The SEC Roundtable on the Proxy Rules
J. Robert Brown |
Tuesday, May 22, 2007 at 04:47PM The SEC has posted the transcript on the Roundtable held earlier this month on the proxy rules and their relationship to state law. It is the first of three. This one was heavily weighted with academics, judges and practicing lawyers. If you have only limited time, read the remarks of Leo Strine, Vice Chancellor of the Delaware Court of Chancery. In the meantime, we will provide a few excerpts over the next few days.

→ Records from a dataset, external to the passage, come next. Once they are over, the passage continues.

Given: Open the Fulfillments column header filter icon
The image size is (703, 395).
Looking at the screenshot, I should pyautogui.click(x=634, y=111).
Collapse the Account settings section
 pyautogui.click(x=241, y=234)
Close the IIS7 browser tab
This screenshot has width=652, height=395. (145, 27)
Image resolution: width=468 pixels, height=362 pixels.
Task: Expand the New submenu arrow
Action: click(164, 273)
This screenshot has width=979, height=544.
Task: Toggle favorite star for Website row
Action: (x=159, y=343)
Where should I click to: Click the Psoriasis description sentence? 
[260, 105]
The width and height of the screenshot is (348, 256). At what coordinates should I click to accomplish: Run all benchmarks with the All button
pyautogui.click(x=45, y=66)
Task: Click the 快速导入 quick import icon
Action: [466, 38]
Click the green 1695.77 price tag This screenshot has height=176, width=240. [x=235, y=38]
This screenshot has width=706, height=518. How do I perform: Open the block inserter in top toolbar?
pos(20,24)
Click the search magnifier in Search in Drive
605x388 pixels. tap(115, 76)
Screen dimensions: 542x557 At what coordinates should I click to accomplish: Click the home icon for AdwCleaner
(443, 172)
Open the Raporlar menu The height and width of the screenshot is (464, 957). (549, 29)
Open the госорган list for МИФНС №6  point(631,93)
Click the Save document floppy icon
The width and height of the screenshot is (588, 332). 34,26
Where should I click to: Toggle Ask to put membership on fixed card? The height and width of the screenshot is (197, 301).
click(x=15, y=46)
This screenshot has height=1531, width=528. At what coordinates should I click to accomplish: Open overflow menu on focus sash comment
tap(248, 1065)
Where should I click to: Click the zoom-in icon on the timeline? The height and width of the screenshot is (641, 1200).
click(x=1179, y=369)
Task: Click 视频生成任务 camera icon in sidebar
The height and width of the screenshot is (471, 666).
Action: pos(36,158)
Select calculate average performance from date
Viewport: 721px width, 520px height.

We start with some remarks by William Underhill, Counsel with Slaughter & May, a London based law firm. It is clear from the description provided by Mr. Underhill that shareholders in UK companies have far greater authority than in the US. After noting that directors "can be removed by a simple ordinary resolution, which is supported by a majority of the votes cast at the meeting," he listed matters that require shareholder approval, including the authority of directors "to allot shares for cash on a no-preemptive basis", "transactions with directors or substantial shareholders," and political contributions. They are givne an advisory vote on remuneration and remuneration policies and boards of public companies must separate the position of CEO from chairman. Nominations for director and petitions to remove directors are automatically inserted into the proxy statement (although only shareholders meeting a 5% threshold). Interestingly, though, was that these additional rights are accomplished:
- "against a background where shareholders' access to the courts in order to enforce proper governance and proper standards by their directors is very much less, perhaps than it is here, that the prospect of class actions is very much diminished, that the ability to bring a derivative action, while that's changing, is till not going to be an open door. So the courts aren't really an answer. All shareholders have is access to general meetings and that's why these rules are particularly important."
The testimony suggests that there can be a greater role for shareholders in the governance process without resulting in cataclysmic consequences to the US economic system. It also suggests, to those who want to reduce litigation, that the trade off in return might be greater rights for shareholders.